AFP548 Site News April 30, 2020 at 8:51 am

Code Wranglers Speak In Tongues (Generally)

It is commonly said that python tends to be at least the second-best tool to reach for when approaching a task, whereas some of us get by just fine with shell. The lack of a compilation step for scripting languages tends to help us iterate and ship good-enough solutions quickly, and I’ll be touching on specific style points for both later. For how sysadmins commonly interact with either language, for glue code or tasks to automate, some guidelines I tend to focus on are equally applicable across both.

To even be able to look at the style used (instead of extracting the code from whatever prod system it’s running on…) we need to get it in a more share-able format at least. Although we’ve already touched on git, you don’t actually need to know proper care and feeding of a repo to let others see your code at whatever state it’s in; sites like Pastebin have been around forever, GitLab has a snippets concept, and GitHub gists can even accept multiple files in a single page. GitHub then tracks versions for you mimicking a simplified repo. Some of these sites accept anonymous posts, and some links can be shared ‘privately’ (for anyone with the link, not even limited to logged-in users with an account) without being discoverable/indexed by search engines – handy when wanting to share (ahem hopefully sanitized) log files or debug output, as a more general-purpose usage example.
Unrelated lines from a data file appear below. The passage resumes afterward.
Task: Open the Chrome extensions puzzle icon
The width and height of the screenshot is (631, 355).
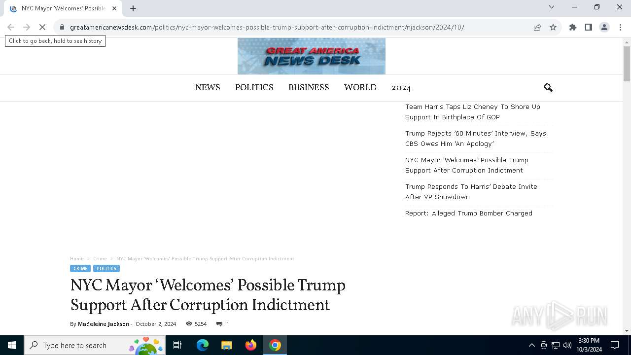Action: pyautogui.click(x=573, y=27)
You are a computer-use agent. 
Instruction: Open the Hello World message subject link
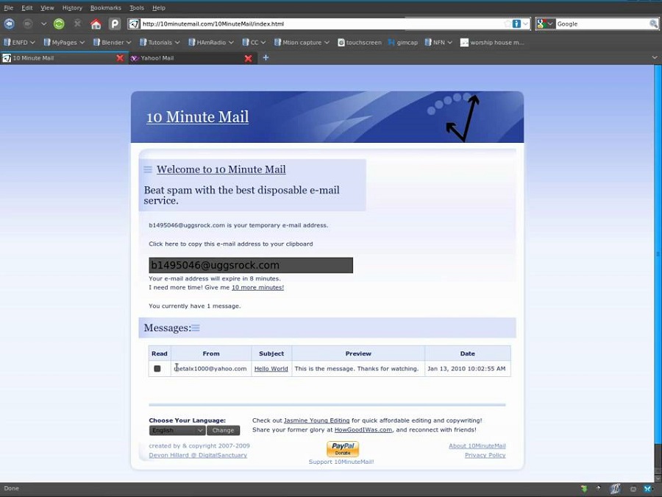271,368

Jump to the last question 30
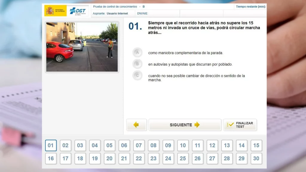click(x=256, y=159)
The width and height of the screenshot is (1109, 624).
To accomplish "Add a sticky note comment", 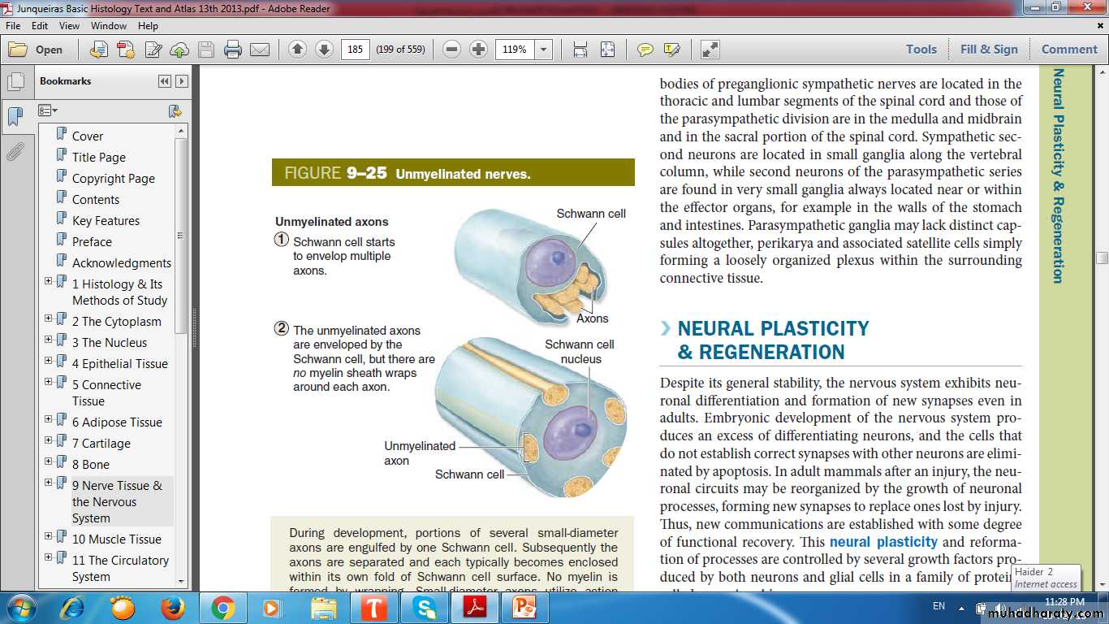I will click(645, 50).
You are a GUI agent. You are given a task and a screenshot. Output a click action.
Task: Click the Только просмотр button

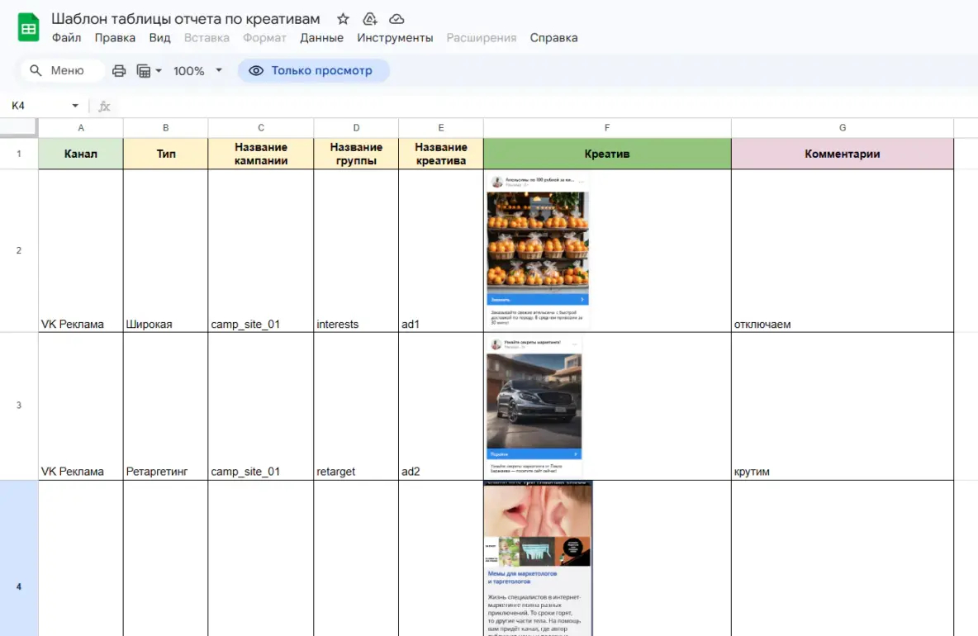click(313, 70)
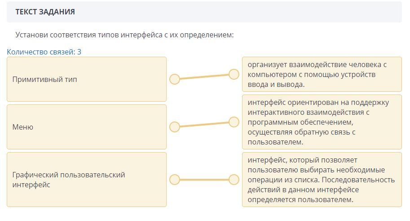
Task: Select the Примитивный тип item box
Action: point(86,79)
It’s all downhill from here

Now before I go further, don’t get me wrong – my pet peeves are not important, and neither is my opinion. (Until it is, intuition is a real thing dedicated practitioners might develop over time. If at all, ever.) Don’t take it personally if you blissfully do the things I’m warning against, or ignore the things I’m advocating for in your code, even though I obviously consider these important enough to write (at length!) about. Maybe I’m just ‘owning the brand’ of being a snob/elitist, but as with anything in life, you either complete tasks where you only care about the goal/’it appears to do the thing’, or you show care about the process and let it influence how you operate (on code). All of this is for as much as you both find relevant, personally, and like, remember/take the time/effort to do. Real scientists publish ship.

But, except for XML, use spaces, not tabs. Or be wrong, up to you. :sarcmark:

Trust no one

Taking it from the top, she bangs! #!'s! Pay attention to how you’re finding an interpreter in whatever execution environment it is that the code is supposed to/ is intended to be running in, especially if you’re pointing to a path that’s actually a symlink. (Like /bin/sh, which actually points to… /bin/bash…) With python 3, using an env shebang is definitely a risky click if not exactly YOLOMODE. (Unless you’re in a venv, natch.) It’s more reliable to be as explicit/exact as you can, at least feel free to explain what e.g. version of python and what 3rd party modules you’re expecting (if any) in comments or associated docs. Keep in mind when contributing to other projects that they have probably considered this fundamental piece carefully; sometimes you may actually not want to specify an interpreter, for example in ‘library’-like modules loaded by other code. Reasonable people can disagree, but it’s house/maintainer rules. Or you can go fork yourself. (That might sound aggressive, I mean it that you’re more than welcome to show the world how it’s done in your own repo – I’m happy as long as others can see how you’re solving a problem at all, if you’re kind enough to share.)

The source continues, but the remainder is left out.